[Problem to solve] For any picture in the lines below, please leave it out and copy the rest exactly.

[Source information]
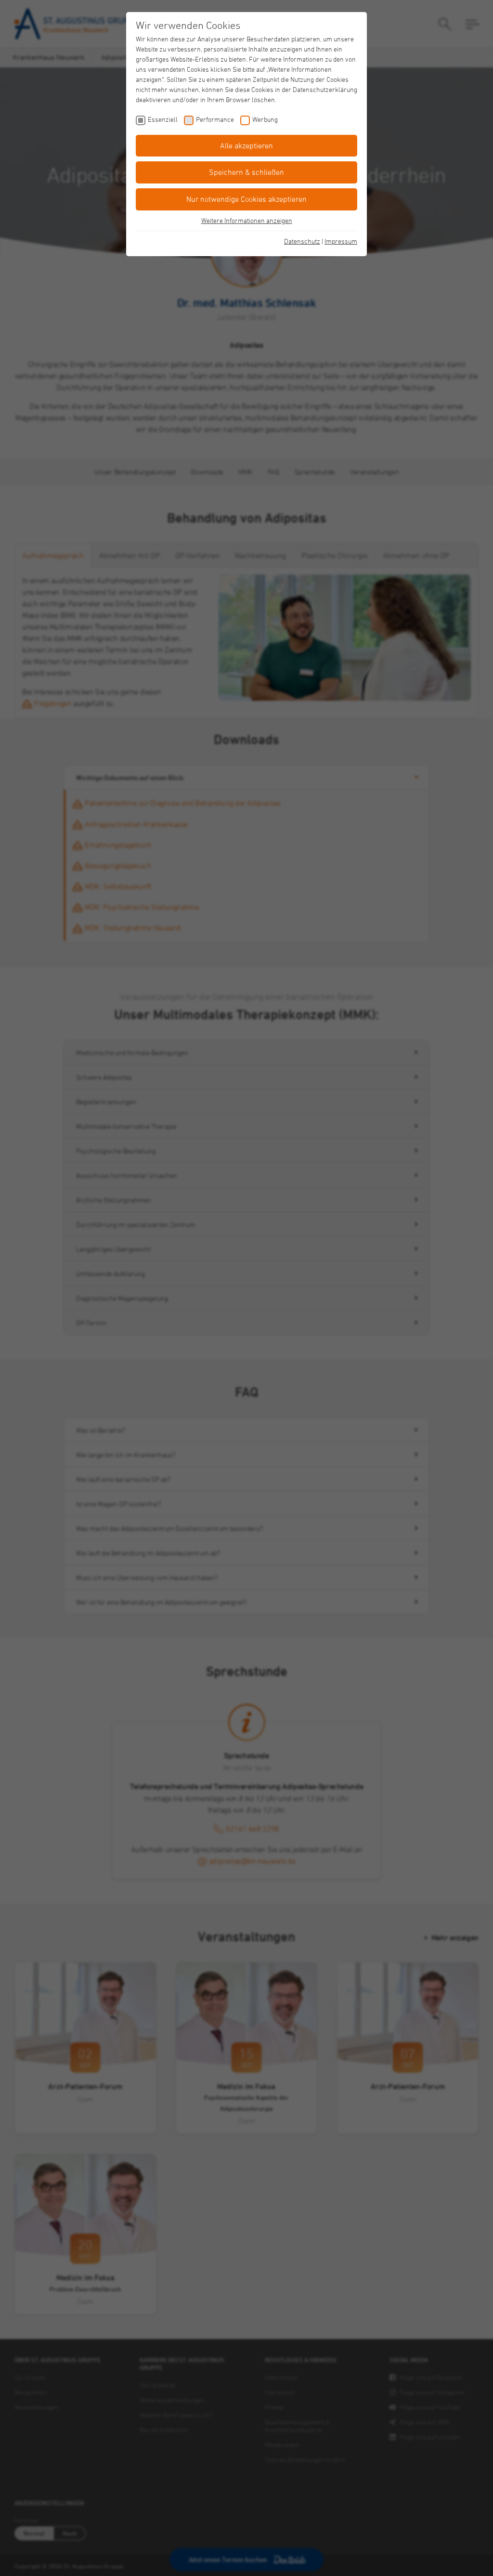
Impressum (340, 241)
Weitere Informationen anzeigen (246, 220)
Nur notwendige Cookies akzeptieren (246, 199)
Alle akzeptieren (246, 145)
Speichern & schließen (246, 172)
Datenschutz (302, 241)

[Task result]
Impressum (340, 241)
Weitere Informationen anzeigen (246, 220)
Nur notwendige Cookies akzeptieren (246, 199)
Alle akzeptieren (246, 145)
Speichern & schließen (246, 172)
Datenschutz (302, 241)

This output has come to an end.